Esse tornou-se um exemplo clássico dos efeitos dos chamados “contaminantes emergentes” que abrangem diversos produtos químicos como corantes, fármacos, estrogênios, polímeros e outros que acabam de diversas maneiras contaminando corpos d’água, muitos dos quais abastecem cidades. Sem tratamentos acessíveis para retirá-los da água, ou mesmo métodos para identificar sua presença, esses novos contaminantes são uma preocupação mundial e seus efeitos à saúde humana e ao meio ambiente têm sido descobertos nas últimas décadas pela pesquisa científica.

Alguns países adotaram métodos caros para a limpeza da água e mitigação desses efeitos. Os resultados da pesquisa realizada por Julyenne Campos são relevantes porque têm potencial de gerar uma solução simples e de custo acessível ao alcance de países mais pobres.
Como funciona?
Campos explica que as constructed wetlands são sistemas de tratamento de esgoto que transformam os poluentes por meio dos micro-organismos existentes em um biofilme que fica preso no meio suporte (geralmente brita, areia ou cascalho). As macrófitas são responsáveis por realizar um processo conhecido como de fitorremediação.

“Esses sistemas possuem várias vantagens, como baixo custo de implantação e manutenção, por serem eficientes na remoção de diversos tipos de contaminantes e necessitarem de pouca energia elétrica, são adequados para implantação em comunidades rurais e isoladas”, enfatiza a tecnóloga.

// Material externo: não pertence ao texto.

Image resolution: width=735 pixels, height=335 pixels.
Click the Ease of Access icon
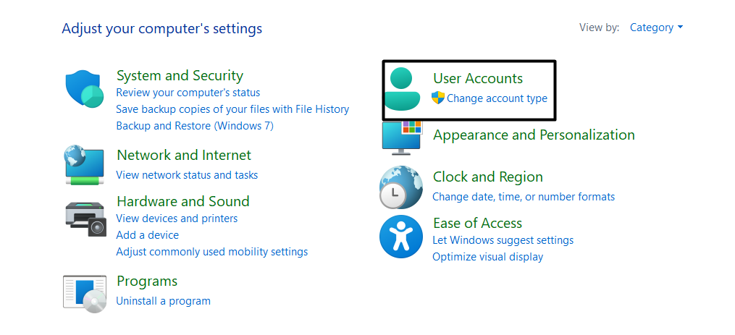tap(400, 237)
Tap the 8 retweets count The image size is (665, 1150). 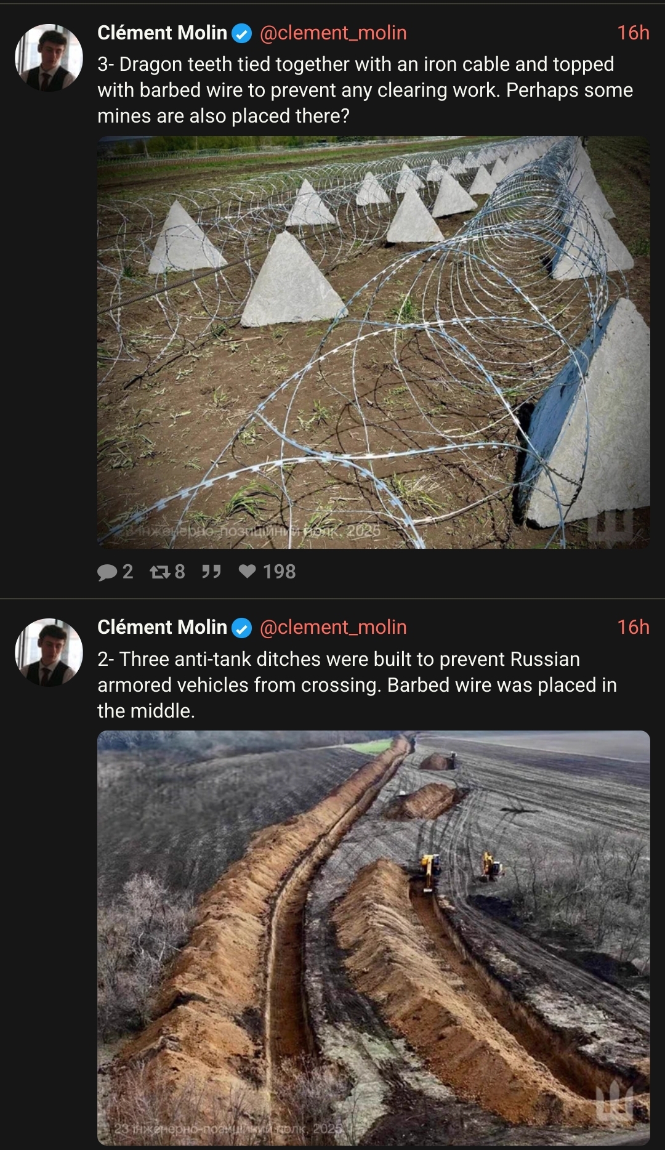(x=180, y=572)
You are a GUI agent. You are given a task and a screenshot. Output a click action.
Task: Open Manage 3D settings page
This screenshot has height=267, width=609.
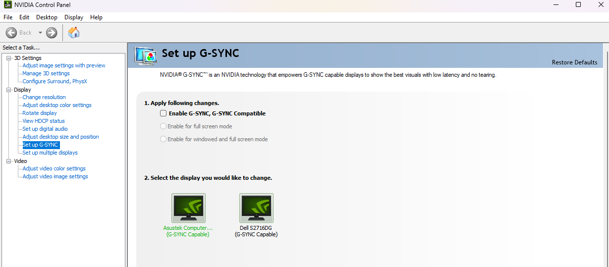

O tipo de carvão normalmente utilizado para tratamento de água é o ativado, mas o de bambu empregado nessa pesquisa foi carvão comum. “Na minha pesquisa de doutorado fizemos testes físico-químicos, microbiológicos, e até estudei esse carvão durante a realização de um intercâmbio acadêmico na Espanha, em um laboratório especializado em ensaios com carvão, mas, infelizmente, não conseguimos elucidar os mecanismos de ação desse carvão de bambu não ativado”, informa.

Apesar de ela ainda não saber como o sistema funciona, uma de suas hipóteses é de que houve maior aderência do biofilme à superfície do bambu em relação à superfície da brita, proporcionando maior quantidade de micro-organismos e, consequentemente, maior índice de degradação. “No entanto, ainda não estão claros quais processos estão envolvidos na remoção, e são necessários mais estudos para se entender melhor a complexidade dos processos que ocorrem dentro do ambiente das wetlands construídas”, relata.
Os interferentes endócrinos em ação
Essas substâncias podem causar efeitos indesejados, pois se ligam aos receptores de hormônios presentes nas células dos seres vivos, entrando no lugar dos hormônios naturais, os quais não conseguem mais se ligar aos receptores e, com isso, deixam de atuar. Trata-se de uma ação nociva ao sistema endócrino dos animais em geral, incluindo os humanos. Esses efeitos podem ocorrer mesmo com baixíssimas concentrações dos interferentes endócrinos.

Entre os efeitos causados por essas moléculas estão câncer, mutagenicidade (distúrbio que afeta a célula de DNA, que pode transmitir alterações para os descendentes) nos órgãos reprodutores das espécies animais presentes na biota aquática, esterilidade em homens, antecipação da menarca (primeira menstruação), feminização e desenvolvimento de cavidade para ovário em peixes machos, presença de características masculinas e masculinização de peixes fêmeas, problemas na tireoide, entre outros.

Devido aos riscos à saúde e ao meio ambiente, esses poluentes têm gerado grande preocupação. Essas substâncias estão cada vez mais presentes no meio ambiente, principalmente nos rios e lagos, tornando necessários estudos que envolvam métodos para o seu monitoramento no ambiente e na água, a fim de avaliar o impacto na saúde humana, nos animais e no meio ambiente, e o desenvolvimento de tecnologias para remediação e mitigação desses contaminantes.

Esses contaminantes são encontrados em águas residuárias, águas superficiais e até em águas subterrâneas em concentrações variáveis, conforme apontam estudos realizados na França, Coreia, Alemanha, Itália, Suíça, Reino Unido e Estados Unidos, evidenciando um problema mundial.